Rodgers listened absently to the discussion in the other room. "Where've you been?" his son asked Ken, and Ken murmured something and the group laughed. "Maybe we should make him drink wine more often," his son said. Then the group discussed plans for the next day. A late brunch, a trip to the nautical museum. The baby began to cry and was given over to his mother to be fed. There was a momentary humming. Rodgers knew that his absence was being charted.
Those last months had been so quiet. The children were gone, sunk into hectic lives and cowed, truthfully, by their mother's illness, or perhaps afraid to interfere with his grief. They had proved adept, this last year, at matching him silence for silence. These were not angry interludes, as Rodgers sometimes wished. They were simply hollow. And they made him wonder: is this all there is to fatherhood, or have I missed something?
Connie had been dreadfully quiet. She spent mornings by the sun window, perched in her favorite rocking chair, and afternoons sleeping in the den. She moved with the deliberation of one who hopes to obscure suffering. Rodgers watched her grow gaunt. He felt, in her presence, small and boneless.
In moments of duress, such as after treatments, he adjusted pillows and said the right words, but these somehow had the effect of underscoring the unnaturalness of his attempts. Knowing her affinity for sun, he cursed the gray days of autumn until he felt his throat rip.
And then the study; that afternoon in the study. She had done well the previous day, eaten all her potatoes and even a bite or two of chicken. In the morning he had seen a trace of color in her face. To find her like that, still and unbreathing, her hand clenched against her white cheek--he simply shut down. It was only the phone calls and later a visit from his neighbor that allowed things to move forward.
One by one his children came into the kitchen until he was surrounded.
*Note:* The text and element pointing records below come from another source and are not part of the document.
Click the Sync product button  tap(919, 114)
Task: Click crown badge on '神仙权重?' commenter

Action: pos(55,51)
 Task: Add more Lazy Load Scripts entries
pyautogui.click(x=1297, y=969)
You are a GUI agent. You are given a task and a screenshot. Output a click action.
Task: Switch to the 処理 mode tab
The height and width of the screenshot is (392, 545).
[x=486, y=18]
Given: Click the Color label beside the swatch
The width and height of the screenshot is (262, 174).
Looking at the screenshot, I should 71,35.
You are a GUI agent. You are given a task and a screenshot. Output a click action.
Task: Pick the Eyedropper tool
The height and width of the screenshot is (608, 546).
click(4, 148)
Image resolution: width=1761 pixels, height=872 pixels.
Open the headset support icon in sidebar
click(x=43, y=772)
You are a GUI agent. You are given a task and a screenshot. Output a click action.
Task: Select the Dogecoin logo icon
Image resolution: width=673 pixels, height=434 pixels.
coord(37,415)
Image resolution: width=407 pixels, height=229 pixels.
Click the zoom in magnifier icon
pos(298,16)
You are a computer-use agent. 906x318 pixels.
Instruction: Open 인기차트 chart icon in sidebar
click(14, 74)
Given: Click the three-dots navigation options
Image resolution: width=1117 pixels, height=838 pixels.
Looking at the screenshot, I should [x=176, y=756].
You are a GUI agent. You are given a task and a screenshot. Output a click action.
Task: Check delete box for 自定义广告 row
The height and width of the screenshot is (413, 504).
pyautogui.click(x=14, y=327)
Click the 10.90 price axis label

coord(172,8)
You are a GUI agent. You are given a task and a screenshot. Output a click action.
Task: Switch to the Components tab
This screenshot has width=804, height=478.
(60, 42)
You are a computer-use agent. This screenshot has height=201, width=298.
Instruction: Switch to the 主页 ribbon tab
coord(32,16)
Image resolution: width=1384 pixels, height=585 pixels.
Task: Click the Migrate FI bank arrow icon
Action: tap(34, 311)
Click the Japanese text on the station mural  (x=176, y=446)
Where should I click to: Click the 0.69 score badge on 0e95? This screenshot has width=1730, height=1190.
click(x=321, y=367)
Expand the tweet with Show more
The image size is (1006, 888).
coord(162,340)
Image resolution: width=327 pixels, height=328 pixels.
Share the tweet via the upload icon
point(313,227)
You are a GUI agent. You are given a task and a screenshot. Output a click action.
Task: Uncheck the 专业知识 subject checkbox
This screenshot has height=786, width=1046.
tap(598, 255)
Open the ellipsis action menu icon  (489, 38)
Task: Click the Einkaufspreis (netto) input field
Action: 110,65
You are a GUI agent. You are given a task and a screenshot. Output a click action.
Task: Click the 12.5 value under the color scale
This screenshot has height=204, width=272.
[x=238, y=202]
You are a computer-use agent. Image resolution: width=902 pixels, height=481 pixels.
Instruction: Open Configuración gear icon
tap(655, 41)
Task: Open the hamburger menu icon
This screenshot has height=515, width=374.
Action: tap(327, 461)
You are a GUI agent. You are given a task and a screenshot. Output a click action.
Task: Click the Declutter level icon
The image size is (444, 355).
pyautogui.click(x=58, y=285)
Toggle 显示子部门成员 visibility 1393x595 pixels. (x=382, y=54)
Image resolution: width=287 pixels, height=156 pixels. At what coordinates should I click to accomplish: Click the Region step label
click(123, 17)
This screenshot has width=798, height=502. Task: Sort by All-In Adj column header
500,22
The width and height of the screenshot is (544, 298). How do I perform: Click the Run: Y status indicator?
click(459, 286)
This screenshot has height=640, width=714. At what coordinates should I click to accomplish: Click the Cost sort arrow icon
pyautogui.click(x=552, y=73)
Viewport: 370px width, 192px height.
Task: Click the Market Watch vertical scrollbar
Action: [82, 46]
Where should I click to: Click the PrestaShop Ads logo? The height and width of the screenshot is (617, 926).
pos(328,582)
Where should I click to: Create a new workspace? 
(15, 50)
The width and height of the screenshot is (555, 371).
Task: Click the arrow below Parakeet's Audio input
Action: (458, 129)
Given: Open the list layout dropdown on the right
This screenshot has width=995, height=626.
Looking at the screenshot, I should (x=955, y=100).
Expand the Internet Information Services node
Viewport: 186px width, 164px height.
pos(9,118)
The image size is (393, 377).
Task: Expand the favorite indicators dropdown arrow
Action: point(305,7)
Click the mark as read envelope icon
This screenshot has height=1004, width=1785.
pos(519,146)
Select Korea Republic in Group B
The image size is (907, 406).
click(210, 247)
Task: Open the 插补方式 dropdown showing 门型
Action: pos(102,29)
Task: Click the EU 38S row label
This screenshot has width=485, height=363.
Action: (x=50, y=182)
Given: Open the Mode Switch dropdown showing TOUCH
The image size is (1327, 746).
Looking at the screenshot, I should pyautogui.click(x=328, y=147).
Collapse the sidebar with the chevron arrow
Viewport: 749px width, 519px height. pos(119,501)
They were here now, his sweet son and daughters, asking what was wrong and their voices, all going at once, composed a child's chant. "Are-you-okay-are-you-okay-Dad-what-is-it-Dad-what-is-it?" He tried to tell them, "Don't be scared," but could not. He understood that it was his role, as father, to provide some reassurance, to subdue the tide of sorrow that now threatened them all. It was only this business of breath that held him back, the loss of breath.
To calm himself, Rodgers closed his eyes. The baby was whimpering and Ken was apologizing and someone was stroking his poor old bald head and the youngest, Amy, she was even weeping. He felt hands being laid upon him, one pair then another, the hot cling of his children's fingers. They were good children, more than he deserved, because within them lived some link to her; it was this link to which he attached his hopes.
There was quite a lot of commotion, you would have to say that, a lot of crying, a lot of noise, and he could feel his children crowding in on him and he heard the baby nearby, crying now, and he must have reached out for her or made some indication of his need, because someone placed her in his lap. Rodgers opened his eyes. She stared up at him with sleepy eyes, a tiny fist worked loose from her swaddling and pressed against her cheek. Rodgers examined the intricacy of her face and hands and straightened up a bit and then quietly said, "Why do these crazy people cry so much? Can you tell me that? Why is everybody crying so much, baby girl?"